以下が葬儀参列時の香典の相場となります。贈り物の場合にご参考ください。
20代 | 30代〜40代 | 50代〜 | |
---|---|---|---|
友人(一般的) | 3,000円 | 5,000円 | 5,000円 |
親しい友人 | 5,000円 | 10,000円 | 10,000円 |
おくりびとのコラム
喪中はがきをもらったら、基本的に返信は必要ないとされています。
相手も「喪中欠礼状」を知らせるために送っているので、返信がなくても問題ありません。
しかし、返信を「出してはいけない」というわけではありません。故人様との関係性によっては、返信したいという方もいるでしょう。
以下、代表的な返信方法をご紹介します。
喪中はがきの返信として一般的なのが「寒中見舞い」です。
「寒中見舞い」とは暑中見舞いや残暑見舞いなどのように季節の挨拶として送られるものです。
喪中はがきをいただいた方へ、年始の挨拶がわりとして追悼の意を込め「寒中見舞い」を送ります。
この場合、年が明けて1月7日以降に送ります。毎年日にちが変わりますが、立春までに送るのがマナーです。
※既に「年賀はがき」を送ってしまった場合は「寒中見舞い」にてお詫びの意をお伝えしましょう。
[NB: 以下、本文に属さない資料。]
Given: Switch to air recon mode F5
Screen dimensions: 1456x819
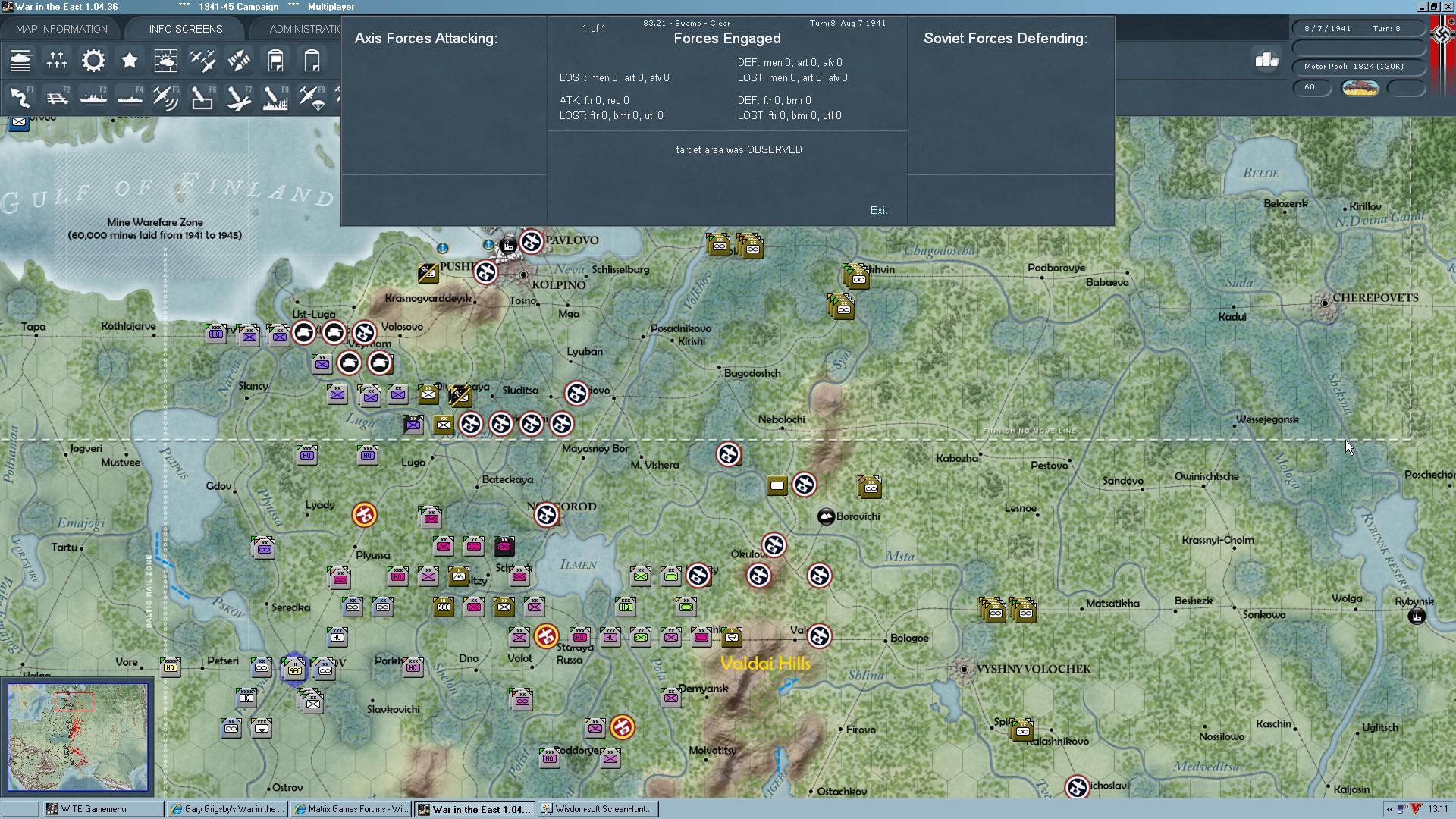Looking at the screenshot, I should point(166,98).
喪中はがきに対して、すぐに返信をするのが「喪中見舞い」です。
すぐにお悔やみの言葉を伝えることができますので、寒中見舞いを待たずにお悔やみを伝えたい場合に適しています。この場合、年内に返信が届くように送りましょう。
また、喪中見舞いの特徴は、一緒にお線香や香典を送ることができることです。
この際は、文章の最後に「どうぞお供えください」と一言添えましょう。
喪中の人にも送れる賀詞を使わない挨拶状です。新年の挨拶のみを伝えます。
近年では、東日本大震災以降に、地震や台風などの災害で被災した人に対して送るものとして普及しました。
新年を祝う状況ではない方に対して送られるようになった年始状ですが、喪中の方への挨拶状として使用しても問題ありません。
もともとは、励ましの気持ちを伝えたいという思いから普及したものなので、年始状を通して、お悔やみを伝えることもできます。
年始状は、年賀状と同じ松の内(元旦から7日まで、一部地域では15日まで)に届くように送ります。
ただし、年賀はがきを使うのはNG です。
「年賀」は新年の「祝賀」を意味しますので、使用するのは避けましょう。
年始に届くように送るのが良いとされておりますので、大晦日、または年明けすぐに出すようにしましょう。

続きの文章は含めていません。